▶ **Aim of the exercise**
Exact copies of all the lines below are needed, without the pictures.

▶ **Records from a collection**

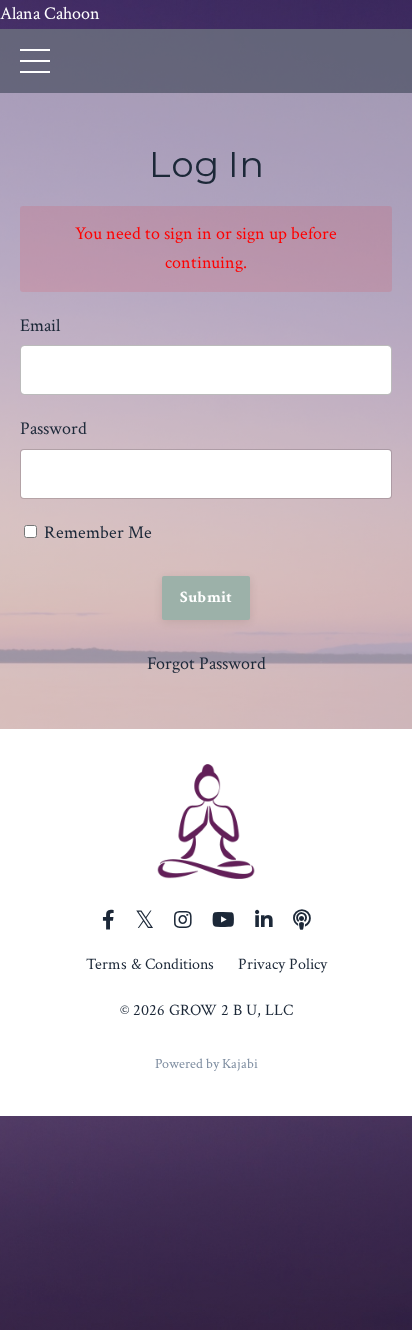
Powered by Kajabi (206, 1064)
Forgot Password (206, 663)
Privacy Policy (282, 964)
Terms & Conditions (150, 964)
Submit (206, 597)
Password (53, 428)
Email (40, 325)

▶ **Solution to the exercise**
Powered by Kajabi (206, 1064)
Forgot Password (206, 663)
Privacy Policy (282, 964)
Terms & Conditions (150, 964)
Submit (206, 597)
Password (53, 428)
Email (40, 325)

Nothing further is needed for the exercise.